WHAT IS BEING ASKED => Reproduce the whole listing, keeping each line as it is.
=======
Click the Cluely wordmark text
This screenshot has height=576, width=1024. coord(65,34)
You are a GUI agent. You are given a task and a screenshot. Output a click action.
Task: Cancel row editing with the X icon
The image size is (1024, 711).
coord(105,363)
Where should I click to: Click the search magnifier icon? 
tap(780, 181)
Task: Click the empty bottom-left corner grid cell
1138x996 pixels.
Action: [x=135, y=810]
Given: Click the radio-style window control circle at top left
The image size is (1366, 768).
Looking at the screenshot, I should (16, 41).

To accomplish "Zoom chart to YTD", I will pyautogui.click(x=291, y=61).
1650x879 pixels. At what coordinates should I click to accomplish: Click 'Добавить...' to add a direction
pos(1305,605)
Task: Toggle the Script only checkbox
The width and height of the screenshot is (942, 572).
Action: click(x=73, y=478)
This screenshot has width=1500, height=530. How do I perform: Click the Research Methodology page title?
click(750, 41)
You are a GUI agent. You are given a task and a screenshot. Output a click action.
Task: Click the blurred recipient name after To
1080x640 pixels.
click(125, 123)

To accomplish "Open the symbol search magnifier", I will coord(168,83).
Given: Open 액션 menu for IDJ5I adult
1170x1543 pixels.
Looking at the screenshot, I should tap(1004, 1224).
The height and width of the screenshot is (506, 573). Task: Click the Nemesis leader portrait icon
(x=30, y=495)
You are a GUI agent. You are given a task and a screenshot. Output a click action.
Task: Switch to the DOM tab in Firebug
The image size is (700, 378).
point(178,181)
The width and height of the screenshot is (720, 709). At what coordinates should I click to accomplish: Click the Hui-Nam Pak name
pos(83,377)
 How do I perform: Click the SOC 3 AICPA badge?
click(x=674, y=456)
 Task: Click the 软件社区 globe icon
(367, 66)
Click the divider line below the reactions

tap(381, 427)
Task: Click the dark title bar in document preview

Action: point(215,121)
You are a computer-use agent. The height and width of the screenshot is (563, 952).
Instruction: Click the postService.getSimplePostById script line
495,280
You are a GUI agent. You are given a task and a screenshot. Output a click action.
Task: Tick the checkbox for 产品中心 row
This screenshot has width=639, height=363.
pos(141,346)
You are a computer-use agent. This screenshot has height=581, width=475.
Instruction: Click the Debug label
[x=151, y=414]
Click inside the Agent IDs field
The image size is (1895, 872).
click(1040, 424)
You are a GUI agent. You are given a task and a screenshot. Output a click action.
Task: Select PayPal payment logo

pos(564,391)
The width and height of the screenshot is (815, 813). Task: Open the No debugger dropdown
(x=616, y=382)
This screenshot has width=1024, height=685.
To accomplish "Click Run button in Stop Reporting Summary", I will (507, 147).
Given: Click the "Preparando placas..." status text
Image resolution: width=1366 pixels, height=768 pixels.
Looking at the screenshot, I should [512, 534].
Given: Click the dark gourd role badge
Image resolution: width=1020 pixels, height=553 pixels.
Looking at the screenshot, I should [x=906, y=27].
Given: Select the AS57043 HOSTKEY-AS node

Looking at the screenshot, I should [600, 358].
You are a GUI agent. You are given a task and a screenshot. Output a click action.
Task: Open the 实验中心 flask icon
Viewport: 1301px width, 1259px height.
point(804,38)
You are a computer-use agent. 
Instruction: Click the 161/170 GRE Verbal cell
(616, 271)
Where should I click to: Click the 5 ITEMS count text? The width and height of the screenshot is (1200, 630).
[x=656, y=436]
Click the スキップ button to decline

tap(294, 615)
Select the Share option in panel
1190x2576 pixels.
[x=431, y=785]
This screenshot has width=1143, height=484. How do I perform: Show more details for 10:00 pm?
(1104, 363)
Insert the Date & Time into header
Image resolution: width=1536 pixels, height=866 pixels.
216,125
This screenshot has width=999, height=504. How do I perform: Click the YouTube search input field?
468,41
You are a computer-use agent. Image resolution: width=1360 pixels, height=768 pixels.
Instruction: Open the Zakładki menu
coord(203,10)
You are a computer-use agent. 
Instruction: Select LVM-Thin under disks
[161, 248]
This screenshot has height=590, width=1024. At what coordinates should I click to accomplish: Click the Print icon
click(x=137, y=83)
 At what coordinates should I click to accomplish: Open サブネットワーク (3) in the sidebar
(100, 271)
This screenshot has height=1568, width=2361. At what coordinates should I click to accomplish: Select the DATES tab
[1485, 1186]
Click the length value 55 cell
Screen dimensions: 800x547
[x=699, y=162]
=======
COMPLETED TASK =>
Click the Cluely wordmark text
This screenshot has height=576, width=1024. coord(65,34)
You are a GUI agent. You are given a task and a screenshot. Output a click action.
Task: Cancel row editing with the X icon
The image size is (1024, 711).
coord(105,363)
Where should I click to: Click the search magnifier icon? 
tap(780, 181)
Task: Click the empty bottom-left corner grid cell
1138x996 pixels.
Action: [x=135, y=810]
Given: Click the radio-style window control circle at top left
The image size is (1366, 768).
Looking at the screenshot, I should (16, 41).

To accomplish "Zoom chart to YTD", I will pyautogui.click(x=291, y=61).
1650x879 pixels. At what coordinates should I click to accomplish: Click 'Добавить...' to add a direction
pos(1305,605)
Task: Toggle the Script only checkbox
The width and height of the screenshot is (942, 572).
Action: click(x=73, y=478)
This screenshot has width=1500, height=530. How do I perform: Click the Research Methodology page title?
click(750, 41)
You are a GUI agent. You are given a task and a screenshot. Output a click action.
Task: Click the blurred recipient name after To
1080x640 pixels.
click(125, 123)

To accomplish "Open the symbol search magnifier", I will coord(168,83).
Given: Open 액션 menu for IDJ5I adult
1170x1543 pixels.
Looking at the screenshot, I should tap(1004, 1224).
The height and width of the screenshot is (506, 573). Task: Click the Nemesis leader portrait icon
(x=30, y=495)
You are a GUI agent. You are given a task and a screenshot. Output a click action.
Task: Switch to the DOM tab in Firebug
The image size is (700, 378).
point(178,181)
The width and height of the screenshot is (720, 709). At what coordinates should I click to accomplish: Click the Hui-Nam Pak name
pos(83,377)
 How do I perform: Click the SOC 3 AICPA badge?
click(x=674, y=456)
 Task: Click the 软件社区 globe icon
(367, 66)
Click the divider line below the reactions

tap(381, 427)
Task: Click the dark title bar in document preview

Action: point(215,121)
You are a computer-use agent. The height and width of the screenshot is (563, 952).
Instruction: Click the postService.getSimplePostById script line
495,280
You are a GUI agent. You are given a task and a screenshot. Output a click action.
Task: Tick the checkbox for 产品中心 row
This screenshot has width=639, height=363.
pos(141,346)
You are a computer-use agent. This screenshot has height=581, width=475.
Instruction: Click the Debug label
[x=151, y=414]
Click inside the Agent IDs field
The image size is (1895, 872).
click(1040, 424)
You are a GUI agent. You are given a task and a screenshot. Output a click action.
Task: Select PayPal payment logo

pos(564,391)
The width and height of the screenshot is (815, 813). Task: Open the No debugger dropdown
(x=616, y=382)
This screenshot has width=1024, height=685.
To accomplish "Click Run button in Stop Reporting Summary", I will (507, 147).
Given: Click the "Preparando placas..." status text
Image resolution: width=1366 pixels, height=768 pixels.
Looking at the screenshot, I should [512, 534].
Given: Click the dark gourd role badge
Image resolution: width=1020 pixels, height=553 pixels.
Looking at the screenshot, I should [x=906, y=27].
Given: Select the AS57043 HOSTKEY-AS node

Looking at the screenshot, I should [600, 358].
You are a GUI agent. You are given a task and a screenshot. Output a click action.
Task: Open the 实验中心 flask icon
Viewport: 1301px width, 1259px height.
point(804,38)
You are a computer-use agent. 
Instruction: Click the 161/170 GRE Verbal cell
(616, 271)
Where should I click to: Click the 5 ITEMS count text? The width and height of the screenshot is (1200, 630).
[x=656, y=436]
Click the スキップ button to decline

tap(294, 615)
Select the Share option in panel
1190x2576 pixels.
[x=431, y=785]
This screenshot has width=1143, height=484. How do I perform: Show more details for 10:00 pm?
(1104, 363)
Insert the Date & Time into header
Image resolution: width=1536 pixels, height=866 pixels.
216,125
This screenshot has width=999, height=504. How do I perform: Click the YouTube search input field?
468,41
You are a computer-use agent. Image resolution: width=1360 pixels, height=768 pixels.
Instruction: Open the Zakładki menu
coord(203,10)
You are a computer-use agent. 
Instruction: Select LVM-Thin under disks
[161, 248]
This screenshot has height=590, width=1024. At what coordinates should I click to accomplish: Click the Print icon
click(x=137, y=83)
 At what coordinates should I click to accomplish: Open サブネットワーク (3) in the sidebar
(100, 271)
This screenshot has height=1568, width=2361. At what coordinates should I click to accomplish: Select the DATES tab
[1485, 1186]
Click the length value 55 cell
Screen dimensions: 800x547
[x=699, y=162]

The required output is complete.